Copy out in full each line of the data below that contains the string "упаковки".

◆ **Dataset extract**:

※

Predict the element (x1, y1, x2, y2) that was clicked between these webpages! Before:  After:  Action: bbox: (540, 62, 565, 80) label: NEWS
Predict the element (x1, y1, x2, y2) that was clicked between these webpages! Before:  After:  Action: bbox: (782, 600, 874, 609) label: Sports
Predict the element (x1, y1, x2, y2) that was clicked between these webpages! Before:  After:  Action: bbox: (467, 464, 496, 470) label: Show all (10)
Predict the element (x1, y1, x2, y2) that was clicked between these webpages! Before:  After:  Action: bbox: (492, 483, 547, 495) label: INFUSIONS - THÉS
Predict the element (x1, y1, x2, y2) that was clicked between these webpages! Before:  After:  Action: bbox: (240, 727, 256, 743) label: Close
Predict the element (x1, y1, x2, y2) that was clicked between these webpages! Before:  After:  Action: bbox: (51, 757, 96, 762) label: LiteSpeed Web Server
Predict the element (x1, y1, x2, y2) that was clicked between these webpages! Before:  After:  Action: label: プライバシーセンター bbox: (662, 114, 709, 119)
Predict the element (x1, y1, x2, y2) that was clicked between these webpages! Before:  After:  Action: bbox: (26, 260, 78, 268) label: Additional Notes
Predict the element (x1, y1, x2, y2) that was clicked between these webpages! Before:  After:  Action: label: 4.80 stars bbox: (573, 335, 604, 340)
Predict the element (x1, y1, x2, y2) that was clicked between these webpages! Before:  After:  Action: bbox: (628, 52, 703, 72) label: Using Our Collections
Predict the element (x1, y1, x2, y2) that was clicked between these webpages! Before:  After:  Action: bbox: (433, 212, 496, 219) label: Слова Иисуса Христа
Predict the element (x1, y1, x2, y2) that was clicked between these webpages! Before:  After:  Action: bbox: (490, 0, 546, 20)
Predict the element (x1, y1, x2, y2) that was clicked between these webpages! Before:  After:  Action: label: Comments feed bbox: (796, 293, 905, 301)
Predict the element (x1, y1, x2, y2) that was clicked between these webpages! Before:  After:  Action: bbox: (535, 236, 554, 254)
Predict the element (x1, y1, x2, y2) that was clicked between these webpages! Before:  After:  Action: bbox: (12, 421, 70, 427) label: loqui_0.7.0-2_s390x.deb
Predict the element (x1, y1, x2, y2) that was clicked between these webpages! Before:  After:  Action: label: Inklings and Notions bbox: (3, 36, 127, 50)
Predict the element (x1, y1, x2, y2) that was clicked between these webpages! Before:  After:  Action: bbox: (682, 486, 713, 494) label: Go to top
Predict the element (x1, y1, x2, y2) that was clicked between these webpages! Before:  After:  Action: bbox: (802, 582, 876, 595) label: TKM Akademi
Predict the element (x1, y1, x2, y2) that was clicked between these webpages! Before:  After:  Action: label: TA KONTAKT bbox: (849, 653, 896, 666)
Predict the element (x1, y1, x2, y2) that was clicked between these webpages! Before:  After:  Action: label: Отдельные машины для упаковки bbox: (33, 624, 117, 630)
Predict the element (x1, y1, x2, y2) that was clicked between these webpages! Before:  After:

※

◆ **Answer to this task**:
Predict the element (x1, y1, x2, y2) that was clicked between these webpages! Before:  After:  Action: label: Отдельные машины для упаковки bbox: (33, 624, 117, 630)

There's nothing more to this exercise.